The decision is conditional upon that the
resolution regarding the approval of the Transaction and the issue
in kind of shares and warrants, according to item 7, is approved.
The decision shall furthermore have effect as of the date of
completion of the Transaction.
Item 9: As part of the
agreement, the shareholders of Zymetech shall have the right to
propose one representative to the nomination committee until the
next general meeting. The board of directors therefore propose that
the nomination committee, until a new nomination committee is
appointed, shall include Guðmundur Pálmason as appointed by the
shareholders of Zymetech in addition to the three regular members
representing the three largest shareholders of the Company, and
that Guðmundur Pálmason shall remain in the nomination committee
regardless of significant changes in ownership of the Company.
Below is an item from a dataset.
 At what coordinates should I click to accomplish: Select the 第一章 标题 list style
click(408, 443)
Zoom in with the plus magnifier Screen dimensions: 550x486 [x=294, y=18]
The
instructions and rules of procedures for the nomination committee
adopted at the annual general meeting on 21 April 2015 shall
otherwise remain unchanged until the general meeting resolved
otherwise.
The decision is conditional upon that the
resolution regarding the approval of the Transaction and the issue
in kind of shares and warrants, according to item 7, is
approved. The decision shall furthermore have effect as of
the date of completion of the Transaction.
Total number of shares and
votes
The total number of shares and votes in Company amounts as per the
date of this notice to 24,961,438. The Company holds no own
shares.
The shareholders are reminded of their right to
request information from the board of directors and the CEO at the
general meeting in accordance with Ch. 7 Sec. 32 of the Companies
Act (Sw. Aktiebolagslagen (2005:551)).
Meeting documents
The board of director's complete proposal for a resolution pursuant
to items 7-9 and connected documents pursuant to Chap. 13 Secs. 6-8
and Chap. 14 Secs. 8-10 of the Companies Act (Sw. Aktiebolagslagen (2005:551)) are available for the
shareholders at the Company at its above-mentioned address at the
latest from 1 February 2016 and will free of charge be sent to
shareholders upon their request to the Company, provided that such
share-holders state their current address.
Miscellaneous
Larger shareholders in the Company, corresponding to approximately
25,6 percent of the votes are supporting the acquisition and the
proposals in items 7-9 above.
Lund in January 2016
The board of directors
For
further information, contact:
Fredrik Lindberg, CEO Enzymatica AB
Phone: 0708-86 53 70 | E-mail:
fredrik.lindberg@enzymatica.com
About Enzymatica AB
Enzymatica is a life science company and its business concept is to
offer effective help against some of our most common diseases where
viruses or bacteria play a decisive role. In a short amount of
time, the company has developed ColdZyme® , a unique mount spray
for colds, and launched the product on six markets and established
itself as the top selling product for colds (calculated in
SEK) in Swedish pharmacies. The development work includes medical
devices relating to upper respiratory tract infections and oral
health, as well as veterinary products. The company is
headquartered in Lund, Sweden, and is listed on Nasdaq First North.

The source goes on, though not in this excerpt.